**Directions**:
Work through the data below and copy out every line where "screenshot" is found.

**Source data**:

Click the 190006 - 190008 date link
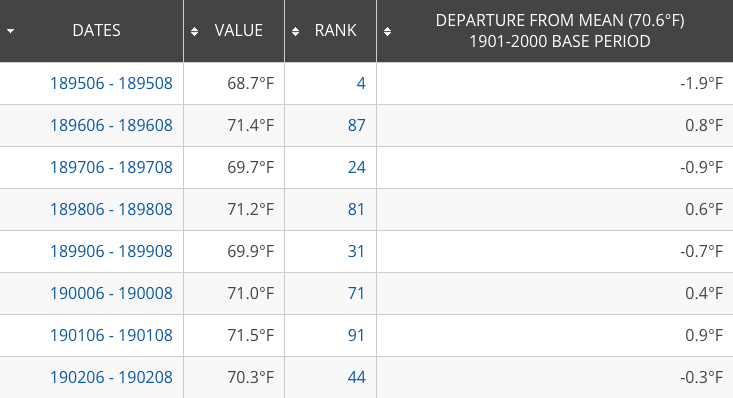 [x=111, y=293]
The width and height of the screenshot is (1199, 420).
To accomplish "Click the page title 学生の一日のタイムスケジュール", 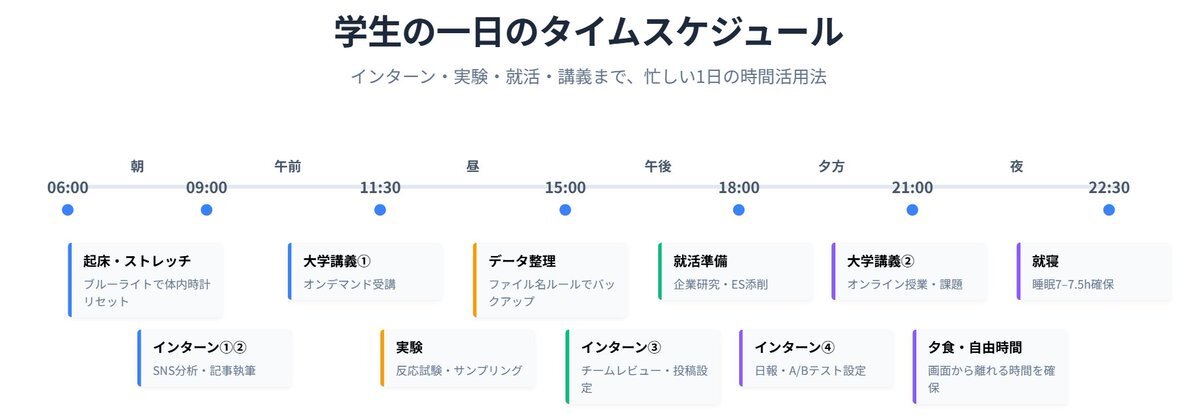I will (x=589, y=31).
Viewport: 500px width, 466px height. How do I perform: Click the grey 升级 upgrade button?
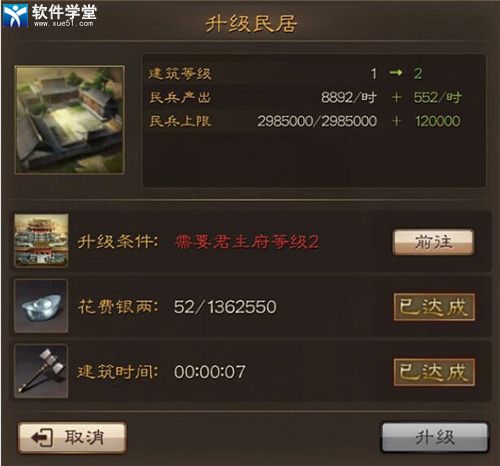pos(435,438)
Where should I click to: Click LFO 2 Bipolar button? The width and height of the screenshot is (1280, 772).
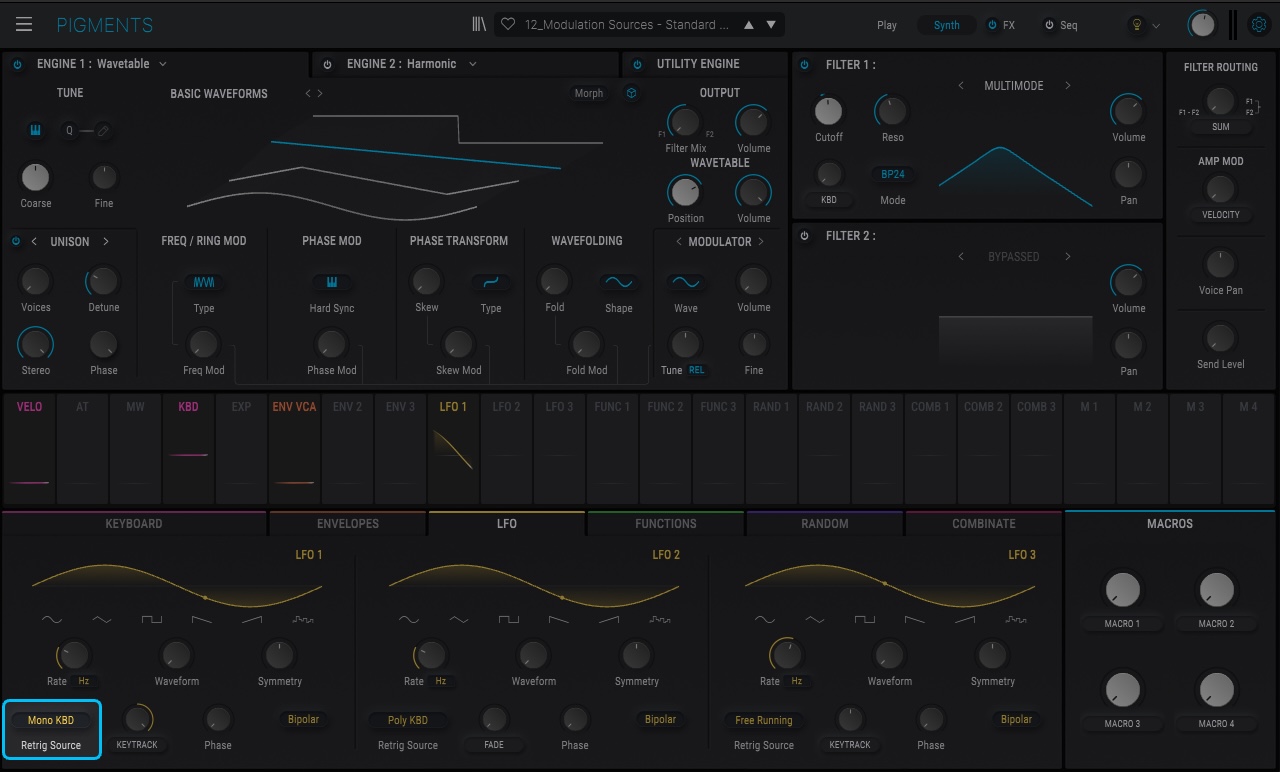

**Output**:
The width and height of the screenshot is (1199, 420).
Where should I click to: Click LFO 2 Bipolar button? The width and height of the screenshot is (1280, 772).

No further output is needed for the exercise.